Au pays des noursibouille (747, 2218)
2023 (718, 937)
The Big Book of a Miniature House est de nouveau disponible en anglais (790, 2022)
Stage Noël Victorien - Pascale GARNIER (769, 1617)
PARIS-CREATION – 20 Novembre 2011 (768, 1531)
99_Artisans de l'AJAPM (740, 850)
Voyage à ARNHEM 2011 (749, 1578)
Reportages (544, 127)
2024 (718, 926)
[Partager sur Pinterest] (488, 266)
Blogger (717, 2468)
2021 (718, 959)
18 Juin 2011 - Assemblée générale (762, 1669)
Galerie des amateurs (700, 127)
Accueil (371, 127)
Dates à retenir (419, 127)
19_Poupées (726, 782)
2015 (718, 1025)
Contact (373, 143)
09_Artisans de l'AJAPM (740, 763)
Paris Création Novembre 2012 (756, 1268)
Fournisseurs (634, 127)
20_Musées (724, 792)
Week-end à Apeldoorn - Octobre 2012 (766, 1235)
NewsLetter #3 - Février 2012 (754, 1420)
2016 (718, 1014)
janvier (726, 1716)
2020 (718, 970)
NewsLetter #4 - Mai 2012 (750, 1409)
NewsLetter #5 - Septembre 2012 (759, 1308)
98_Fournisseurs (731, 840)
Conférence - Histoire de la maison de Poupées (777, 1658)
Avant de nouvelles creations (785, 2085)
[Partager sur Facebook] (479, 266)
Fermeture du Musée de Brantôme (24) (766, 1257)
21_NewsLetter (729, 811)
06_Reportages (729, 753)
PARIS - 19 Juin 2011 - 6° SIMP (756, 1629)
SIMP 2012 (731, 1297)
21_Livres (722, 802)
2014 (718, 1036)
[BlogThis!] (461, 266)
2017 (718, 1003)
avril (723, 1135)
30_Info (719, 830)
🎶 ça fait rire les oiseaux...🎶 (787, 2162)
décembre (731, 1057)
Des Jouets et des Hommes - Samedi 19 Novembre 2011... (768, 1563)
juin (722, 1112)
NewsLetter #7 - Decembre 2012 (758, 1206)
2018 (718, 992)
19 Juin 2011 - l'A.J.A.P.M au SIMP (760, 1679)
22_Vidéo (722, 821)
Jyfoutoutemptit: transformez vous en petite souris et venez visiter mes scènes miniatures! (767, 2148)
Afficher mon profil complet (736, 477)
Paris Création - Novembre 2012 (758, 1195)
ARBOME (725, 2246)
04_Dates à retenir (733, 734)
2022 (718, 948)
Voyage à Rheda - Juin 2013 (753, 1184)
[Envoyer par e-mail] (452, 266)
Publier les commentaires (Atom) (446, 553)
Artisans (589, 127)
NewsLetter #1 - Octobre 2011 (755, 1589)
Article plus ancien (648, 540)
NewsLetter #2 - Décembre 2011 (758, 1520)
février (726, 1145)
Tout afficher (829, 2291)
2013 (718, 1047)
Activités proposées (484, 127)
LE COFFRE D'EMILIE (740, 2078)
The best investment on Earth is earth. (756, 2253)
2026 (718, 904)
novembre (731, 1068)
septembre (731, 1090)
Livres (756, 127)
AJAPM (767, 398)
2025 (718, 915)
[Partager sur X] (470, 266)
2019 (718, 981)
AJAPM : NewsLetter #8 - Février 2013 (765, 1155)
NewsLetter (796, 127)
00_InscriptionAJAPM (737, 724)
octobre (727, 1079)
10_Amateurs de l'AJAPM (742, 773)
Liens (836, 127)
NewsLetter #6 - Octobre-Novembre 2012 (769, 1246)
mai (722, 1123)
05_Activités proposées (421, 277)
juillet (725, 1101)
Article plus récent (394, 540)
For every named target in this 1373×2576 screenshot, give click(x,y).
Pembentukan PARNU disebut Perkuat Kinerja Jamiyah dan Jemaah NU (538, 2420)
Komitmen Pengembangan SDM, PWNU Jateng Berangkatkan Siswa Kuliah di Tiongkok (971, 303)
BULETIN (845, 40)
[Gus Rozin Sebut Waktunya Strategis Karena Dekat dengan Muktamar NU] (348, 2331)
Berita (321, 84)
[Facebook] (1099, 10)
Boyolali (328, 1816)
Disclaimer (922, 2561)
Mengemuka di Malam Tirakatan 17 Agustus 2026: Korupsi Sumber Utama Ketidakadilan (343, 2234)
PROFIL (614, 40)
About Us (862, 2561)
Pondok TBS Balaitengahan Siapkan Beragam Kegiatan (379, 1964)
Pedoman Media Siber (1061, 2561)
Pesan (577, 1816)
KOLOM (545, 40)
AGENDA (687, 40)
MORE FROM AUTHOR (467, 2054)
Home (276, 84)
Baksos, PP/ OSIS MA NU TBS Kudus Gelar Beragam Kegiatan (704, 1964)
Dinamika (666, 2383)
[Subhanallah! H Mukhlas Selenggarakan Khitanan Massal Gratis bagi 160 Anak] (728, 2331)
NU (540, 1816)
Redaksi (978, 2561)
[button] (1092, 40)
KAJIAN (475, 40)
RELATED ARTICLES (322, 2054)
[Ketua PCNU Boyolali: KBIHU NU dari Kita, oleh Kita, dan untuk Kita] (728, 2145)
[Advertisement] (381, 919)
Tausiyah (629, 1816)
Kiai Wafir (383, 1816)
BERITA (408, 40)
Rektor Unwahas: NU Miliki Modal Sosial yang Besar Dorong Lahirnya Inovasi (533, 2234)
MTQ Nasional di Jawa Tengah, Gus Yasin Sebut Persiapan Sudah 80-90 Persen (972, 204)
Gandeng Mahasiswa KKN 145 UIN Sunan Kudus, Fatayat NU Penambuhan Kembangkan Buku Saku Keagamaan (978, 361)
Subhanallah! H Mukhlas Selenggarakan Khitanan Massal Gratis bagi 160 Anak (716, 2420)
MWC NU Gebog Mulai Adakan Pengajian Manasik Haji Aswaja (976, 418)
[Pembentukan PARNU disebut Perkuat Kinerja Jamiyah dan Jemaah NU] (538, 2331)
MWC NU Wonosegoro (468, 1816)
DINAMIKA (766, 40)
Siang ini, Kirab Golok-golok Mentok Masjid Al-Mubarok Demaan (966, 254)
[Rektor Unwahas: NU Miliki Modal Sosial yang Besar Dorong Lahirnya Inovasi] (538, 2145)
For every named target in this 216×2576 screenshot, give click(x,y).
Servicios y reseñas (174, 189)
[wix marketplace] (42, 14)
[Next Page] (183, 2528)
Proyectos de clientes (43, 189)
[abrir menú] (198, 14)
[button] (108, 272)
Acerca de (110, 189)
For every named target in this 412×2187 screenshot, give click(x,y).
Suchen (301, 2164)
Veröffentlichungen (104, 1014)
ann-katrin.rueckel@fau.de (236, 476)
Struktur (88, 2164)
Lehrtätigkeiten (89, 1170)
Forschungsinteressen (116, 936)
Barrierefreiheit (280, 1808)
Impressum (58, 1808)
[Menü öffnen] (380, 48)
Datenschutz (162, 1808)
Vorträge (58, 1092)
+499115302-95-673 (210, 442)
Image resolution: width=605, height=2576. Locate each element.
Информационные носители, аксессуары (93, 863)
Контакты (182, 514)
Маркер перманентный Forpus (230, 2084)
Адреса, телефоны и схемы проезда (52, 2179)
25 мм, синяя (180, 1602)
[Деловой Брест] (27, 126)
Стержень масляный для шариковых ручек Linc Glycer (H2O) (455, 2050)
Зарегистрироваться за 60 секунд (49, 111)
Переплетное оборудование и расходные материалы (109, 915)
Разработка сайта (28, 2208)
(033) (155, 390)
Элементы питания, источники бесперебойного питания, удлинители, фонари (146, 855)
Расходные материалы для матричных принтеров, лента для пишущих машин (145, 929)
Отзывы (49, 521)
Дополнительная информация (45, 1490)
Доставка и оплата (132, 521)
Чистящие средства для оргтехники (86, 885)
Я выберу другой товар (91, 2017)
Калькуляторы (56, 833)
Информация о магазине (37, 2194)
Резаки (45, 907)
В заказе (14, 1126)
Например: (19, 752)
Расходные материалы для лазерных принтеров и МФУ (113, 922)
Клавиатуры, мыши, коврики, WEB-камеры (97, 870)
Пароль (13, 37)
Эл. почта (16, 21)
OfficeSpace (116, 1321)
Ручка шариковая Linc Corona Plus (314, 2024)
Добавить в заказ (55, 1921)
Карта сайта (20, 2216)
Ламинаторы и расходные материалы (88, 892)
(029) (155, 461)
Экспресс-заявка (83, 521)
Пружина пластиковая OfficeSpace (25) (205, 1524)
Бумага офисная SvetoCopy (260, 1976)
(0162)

================================

REQUIRED ACTION :: Among the lines above, find the one with "MORE FROM AUTHOR (467, 2054)" and the one with "BERITA (408, 40)". Quote both and everything between them, exactly.

RESPONSE FOR THIS EXERCISE ::
MORE FROM AUTHOR (467, 2054)
Home (276, 84)
Baksos, PP/ OSIS MA NU TBS Kudus Gelar Beragam Kegiatan (704, 1964)
Dinamika (666, 2383)
[Subhanallah! H Mukhlas Selenggarakan Khitanan Massal Gratis bagi 160 Anak] (728, 2331)
NU (540, 1816)
Redaksi (978, 2561)
[button] (1092, 40)
KAJIAN (475, 40)
RELATED ARTICLES (322, 2054)
[Ketua PCNU Boyolali: KBIHU NU dari Kita, oleh Kita, dan untuk Kita] (728, 2145)
[Advertisement] (381, 919)
Tausiyah (629, 1816)
Kiai Wafir (383, 1816)
BERITA (408, 40)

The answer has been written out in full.